Tuesday, August 24, 2010

Ngaio Marsh: Scales of Justice and Hand in Glove

Let’s go on with two entries that have been (empty) on my draft list since 25 of June this year. I bought a stack of Ngaio books, as you may recall, and of course read them a long time ago. I’ve been putting off blogging about this because I wanted to have the covers in the post too, and I’d scanned them at work (norty norty), and I had to e-mail them to myself, and then remember that I’d done so … clearly this sank on my list of priorities.

The problem is that now I’m very hazy on the details. I do remember that Scales of Justice surprised me by introducing a rift between the mandatory young couple (who are above suspicion). They will without a doubt marry after the book is ended, but perhaps not live quite as happily ever after as all of Ngaio’s other young couples. But hey, don’t take my word for it, have a look at the section in question, which I’m delighted that I found again (not often that happens):

It's the passage in the middle, especially.

Colonel Cartarette has been murdered, and beside his corpse lay a trout, and it is the remnants of scales from the trout that will bring the killer to justice – gettit? In this tiny, seemingly improbably idyllic village with almost incestuously cosy relationships there is a lot of tension under the surface and a lot of suspects.

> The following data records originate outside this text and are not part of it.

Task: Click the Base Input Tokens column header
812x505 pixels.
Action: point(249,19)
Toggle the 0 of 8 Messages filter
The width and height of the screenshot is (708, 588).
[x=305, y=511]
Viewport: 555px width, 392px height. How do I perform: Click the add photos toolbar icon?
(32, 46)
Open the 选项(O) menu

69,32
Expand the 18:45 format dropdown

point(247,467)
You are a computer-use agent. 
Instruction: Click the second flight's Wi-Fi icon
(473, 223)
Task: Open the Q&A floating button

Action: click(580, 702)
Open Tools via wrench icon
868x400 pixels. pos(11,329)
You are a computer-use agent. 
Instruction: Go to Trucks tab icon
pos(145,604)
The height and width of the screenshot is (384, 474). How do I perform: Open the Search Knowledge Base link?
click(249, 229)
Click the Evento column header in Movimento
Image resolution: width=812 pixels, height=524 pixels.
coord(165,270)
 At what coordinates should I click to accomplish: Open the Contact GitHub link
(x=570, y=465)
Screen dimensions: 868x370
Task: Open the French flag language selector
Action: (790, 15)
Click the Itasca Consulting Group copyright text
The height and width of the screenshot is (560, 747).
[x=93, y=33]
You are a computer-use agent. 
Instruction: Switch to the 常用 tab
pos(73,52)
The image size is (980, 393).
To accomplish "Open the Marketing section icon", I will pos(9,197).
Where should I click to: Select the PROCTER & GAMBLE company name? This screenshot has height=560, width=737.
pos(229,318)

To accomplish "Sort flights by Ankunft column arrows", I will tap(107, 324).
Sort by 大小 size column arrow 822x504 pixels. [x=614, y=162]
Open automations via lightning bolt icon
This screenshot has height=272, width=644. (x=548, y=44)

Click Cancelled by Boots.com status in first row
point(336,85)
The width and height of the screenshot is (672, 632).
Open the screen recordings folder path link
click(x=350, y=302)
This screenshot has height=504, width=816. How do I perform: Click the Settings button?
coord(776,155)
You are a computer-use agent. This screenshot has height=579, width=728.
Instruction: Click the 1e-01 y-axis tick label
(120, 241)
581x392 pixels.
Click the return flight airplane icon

I did like this one, Ngaio puts up a good show here. Of course, fabulous cover art:

Wonderfully non-realistic blood – looks like the blood you’d paint on tin soldiers, doesn’t it?

Hand in Glove does not have such wonderful cover art. This is the odd one out in my recent little collection:

It’s also falling to bits, so I did waver before buying it. In the village/small town of Codling mr Pyke Period, a man obsessed with etiquette and class, both subjects that are less and less in demand (the book was first printed in 1962). His house-mate, mr Howard Cartell, is found dead in a sewer ditch that is being dug right outside their house, on the morning after a tremendous party thrown by Cartell’s ex-wife. The party featured a cross-country scavenger hunt, which meant that all the suspects have opportunity, of course.

It’s not really one of my favourites, but it’s quite interesting to read how Ngaio tries to incorporate a certain type of loose-moraled, modern, wicked young person, a type that would previously not have been accepted into this kind of society. Gives you a certain feel for the times. Oh, and the young couple are quite charming.